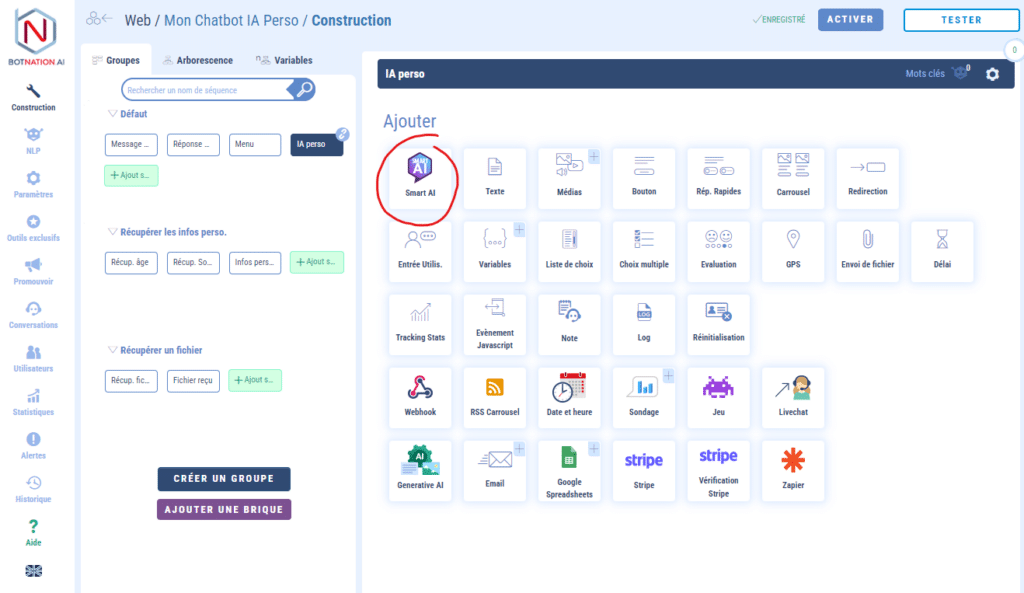Add a Google Spreadsheets block
1024x593 pixels.
pyautogui.click(x=569, y=471)
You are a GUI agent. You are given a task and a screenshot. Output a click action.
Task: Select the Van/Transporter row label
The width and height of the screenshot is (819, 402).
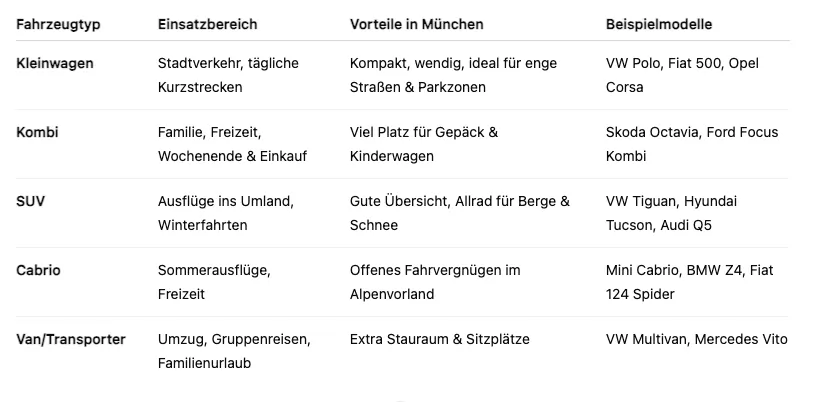click(71, 339)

===

TASK BRIEF:
Reproduce verbatim the rows above, starting at the line that contains "You are a GUI" and ending at the last of the rows, with both ends included. Leave the pictures out of your answer.

REPLY:
You are a GUI agent. You are given a task and a screenshot. Output a click action.
Task: Select the Van/Transporter row label
The width and height of the screenshot is (819, 402).
click(71, 339)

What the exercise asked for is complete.